• [Problem to solve] Of all the lines below, output only those starting at the one with "[Pin it with Pinterest] (137, 339)" and ending at the one with "Contact us (172, 2314)", both ends included, exactly as written.

• [Data for the task]
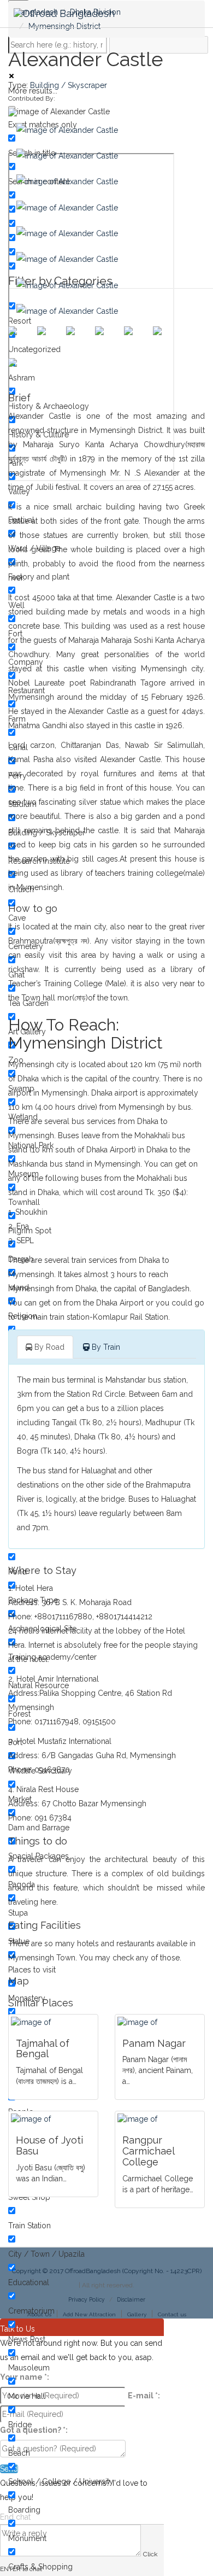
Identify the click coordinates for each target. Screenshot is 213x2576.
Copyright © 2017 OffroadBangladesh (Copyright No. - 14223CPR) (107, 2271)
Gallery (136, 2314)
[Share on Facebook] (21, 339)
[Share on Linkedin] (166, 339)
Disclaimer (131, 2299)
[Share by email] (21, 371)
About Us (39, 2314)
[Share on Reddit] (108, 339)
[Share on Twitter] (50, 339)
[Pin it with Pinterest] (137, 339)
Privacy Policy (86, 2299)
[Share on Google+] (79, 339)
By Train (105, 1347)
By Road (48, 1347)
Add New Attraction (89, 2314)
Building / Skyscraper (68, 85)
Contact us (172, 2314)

--

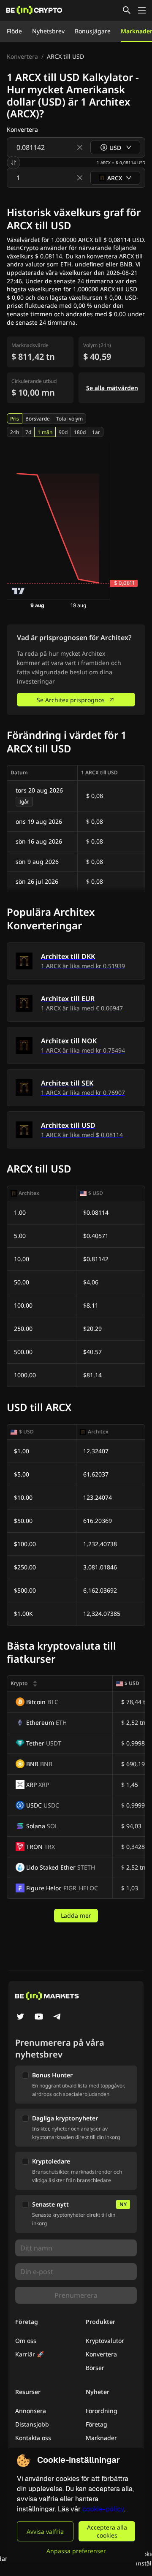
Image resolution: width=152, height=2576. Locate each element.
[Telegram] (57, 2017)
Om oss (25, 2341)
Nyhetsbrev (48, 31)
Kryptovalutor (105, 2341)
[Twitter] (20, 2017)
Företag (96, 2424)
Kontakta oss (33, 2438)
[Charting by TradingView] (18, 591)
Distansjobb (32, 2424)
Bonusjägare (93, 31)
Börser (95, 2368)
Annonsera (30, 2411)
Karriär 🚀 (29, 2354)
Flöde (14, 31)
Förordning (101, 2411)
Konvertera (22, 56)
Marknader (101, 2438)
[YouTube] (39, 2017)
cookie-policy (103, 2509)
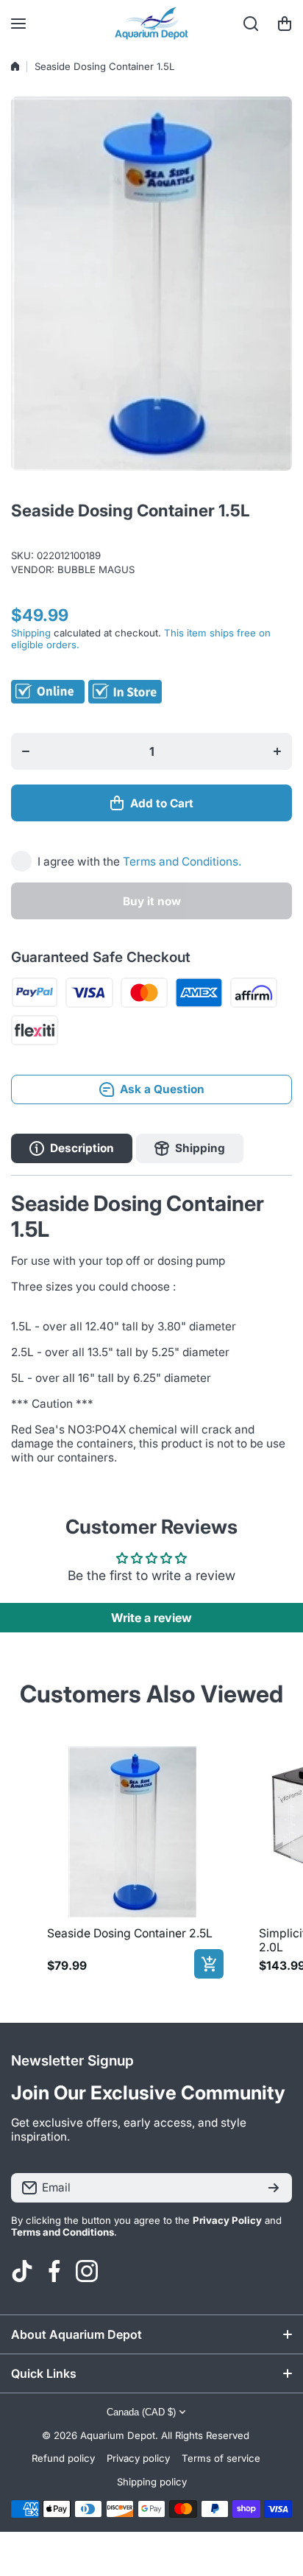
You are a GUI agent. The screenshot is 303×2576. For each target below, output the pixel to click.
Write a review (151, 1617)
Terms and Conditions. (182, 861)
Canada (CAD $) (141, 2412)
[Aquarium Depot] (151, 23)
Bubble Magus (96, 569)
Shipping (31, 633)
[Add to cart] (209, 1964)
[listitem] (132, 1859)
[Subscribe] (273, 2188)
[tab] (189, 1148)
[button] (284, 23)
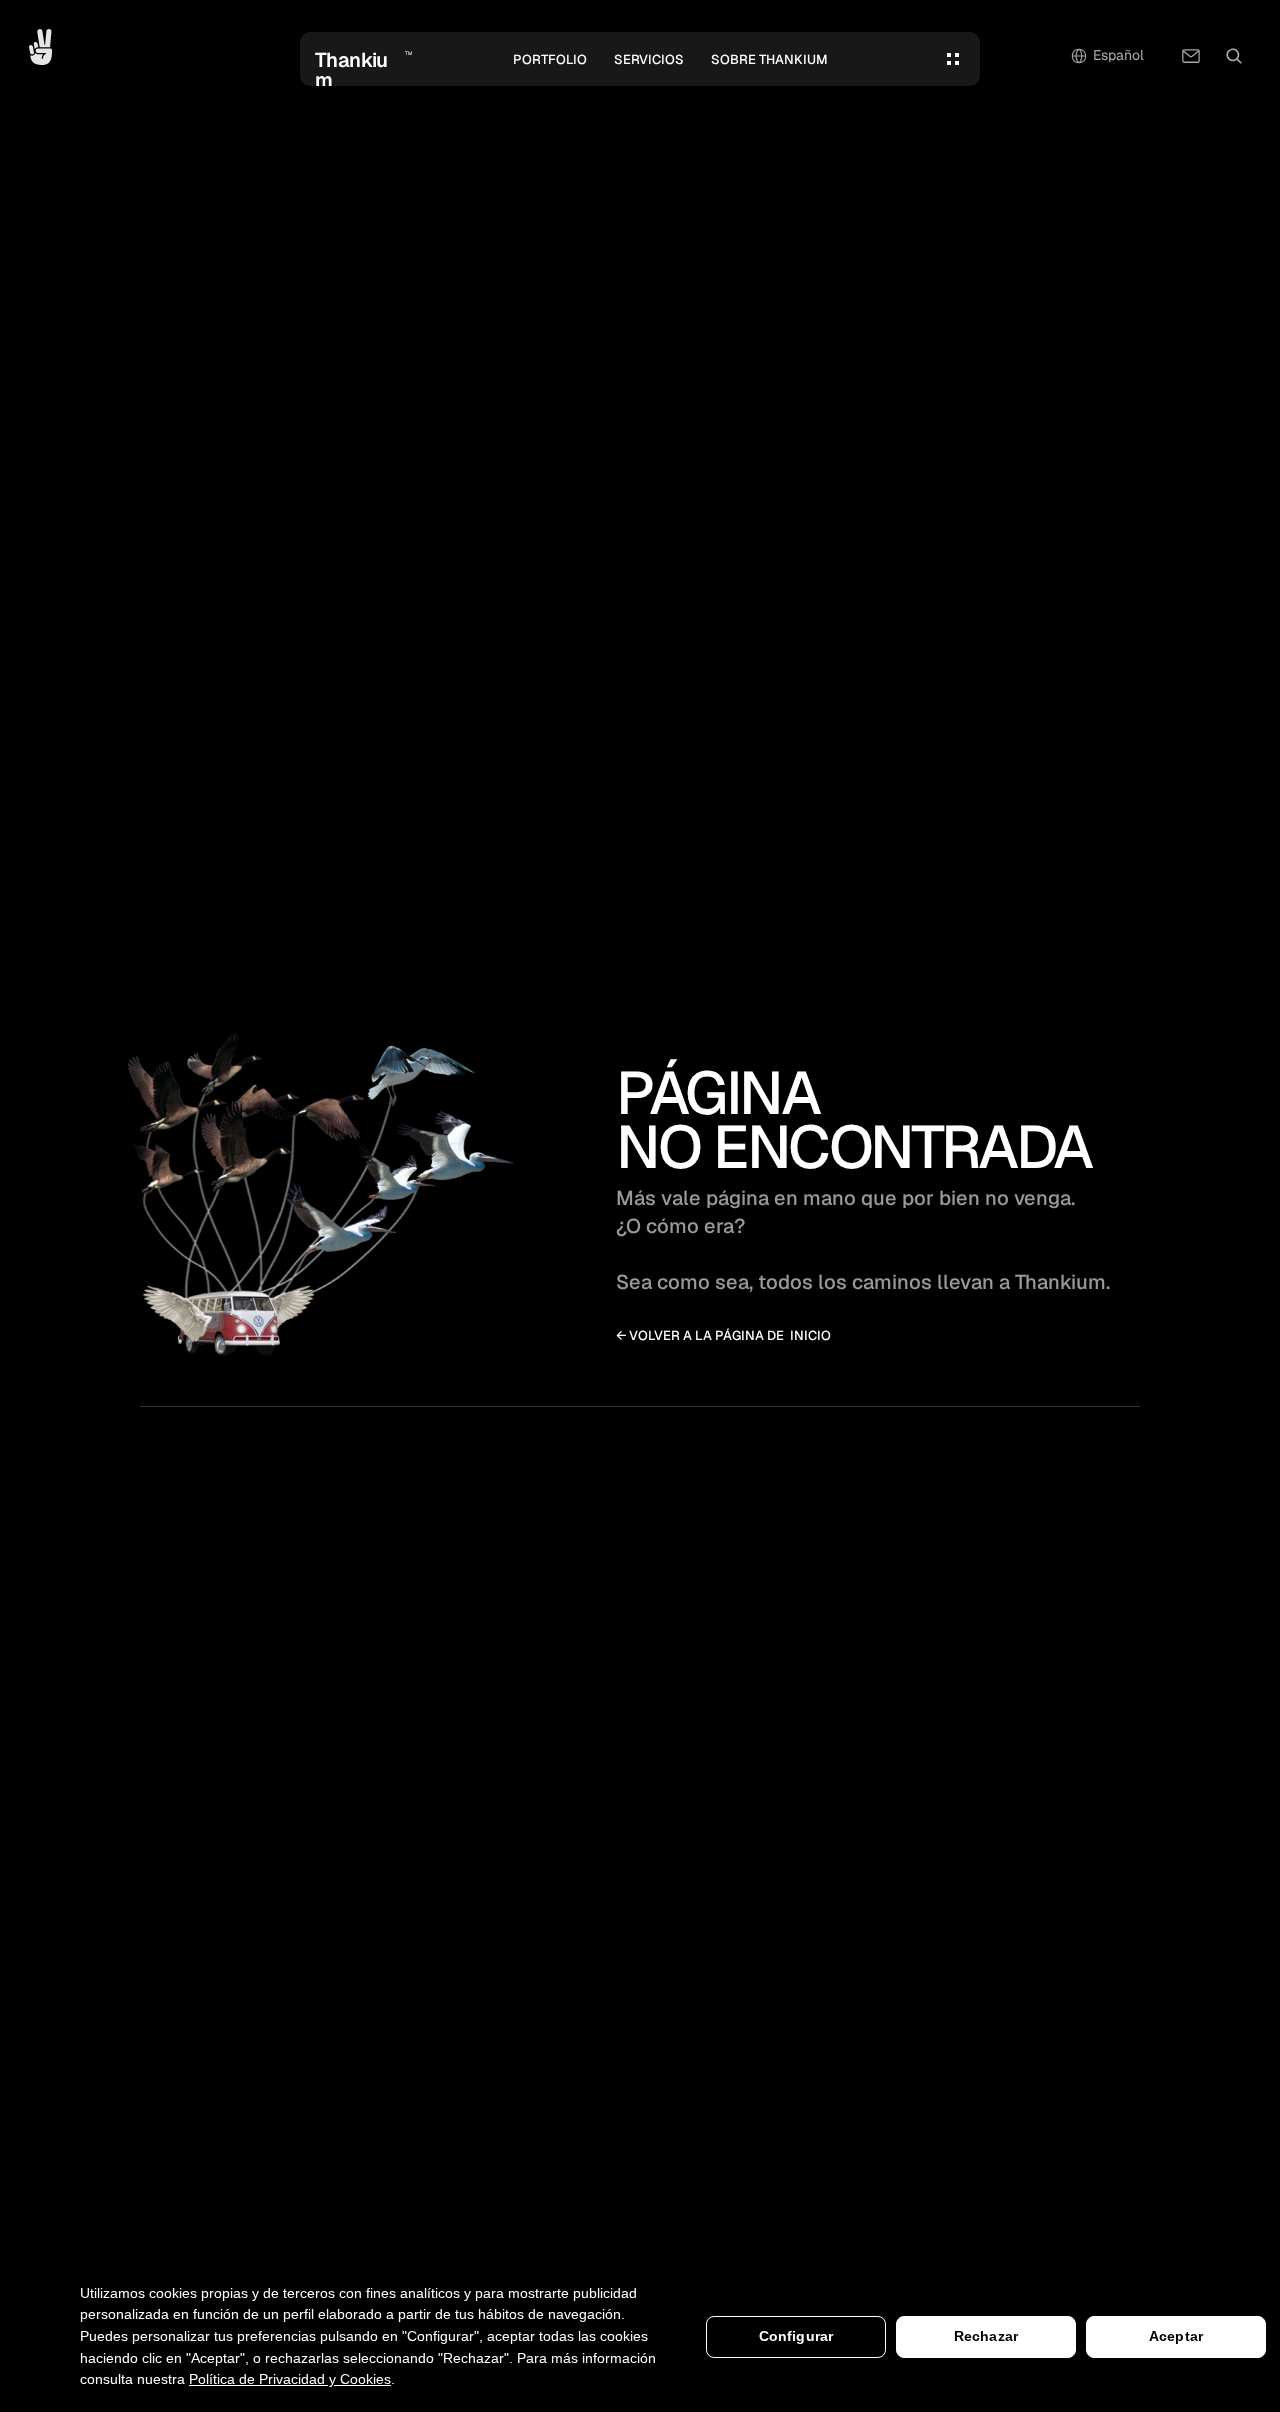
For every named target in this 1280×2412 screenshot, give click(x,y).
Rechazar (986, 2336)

...

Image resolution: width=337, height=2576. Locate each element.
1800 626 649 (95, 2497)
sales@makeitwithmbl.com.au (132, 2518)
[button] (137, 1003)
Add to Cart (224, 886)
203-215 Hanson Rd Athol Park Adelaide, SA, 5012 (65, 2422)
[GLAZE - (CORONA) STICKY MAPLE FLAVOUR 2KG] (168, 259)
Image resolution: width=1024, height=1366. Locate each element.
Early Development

• [Output for this exercise]
[Pin it with Pinterest] (137, 339)
Privacy Policy (86, 2299)
[Share on Google+] (79, 339)
By Train (105, 1347)
By Road (48, 1347)
Add New Attraction (89, 2314)
Building / Skyscraper (68, 85)
Contact us (172, 2314)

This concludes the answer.